The problem → In the material below, the lines from the one containing "For every named" through the one containing "CÉRAMIQUE (673, 980)" are to be given again exactly, ends included, and no others.

Records supplied →
◇ ◇ ◇

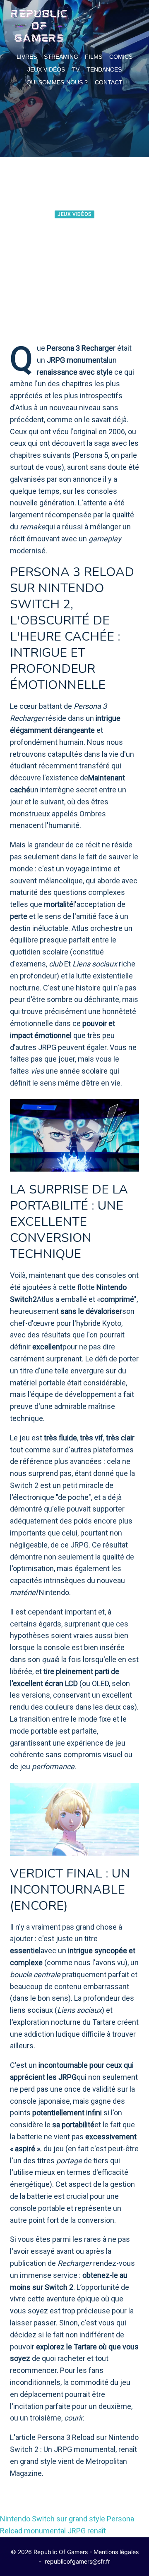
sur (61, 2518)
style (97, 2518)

◇ ◇ ◇

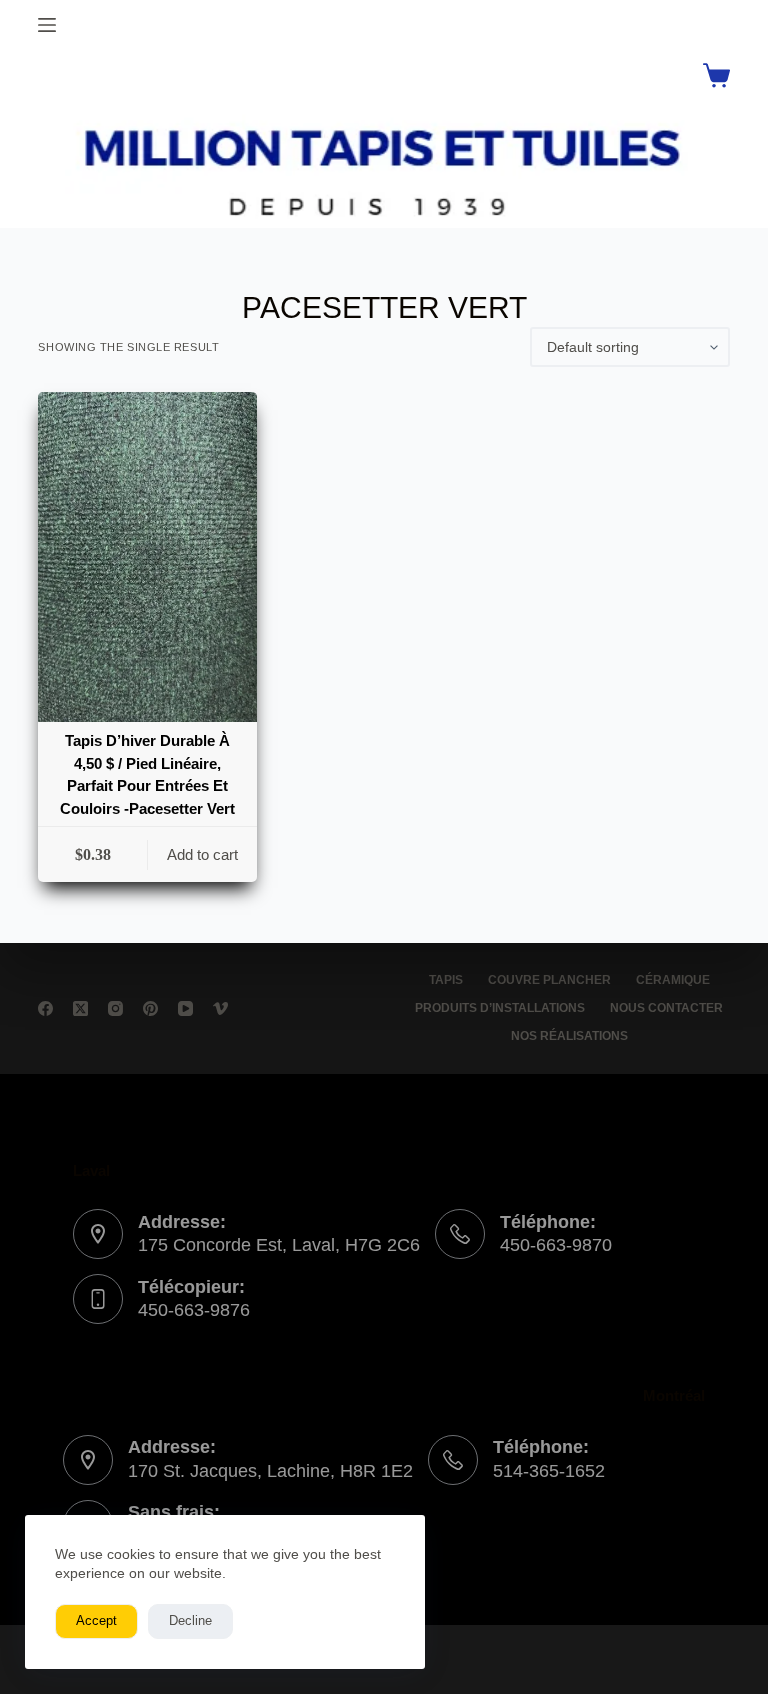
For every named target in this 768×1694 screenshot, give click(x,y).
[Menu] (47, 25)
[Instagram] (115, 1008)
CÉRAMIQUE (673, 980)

◇ ◇ ◇

Exercise response →
For every named target in this 768×1694 screenshot, give click(x,y).
[Menu] (47, 25)
[Instagram] (115, 1008)
CÉRAMIQUE (673, 980)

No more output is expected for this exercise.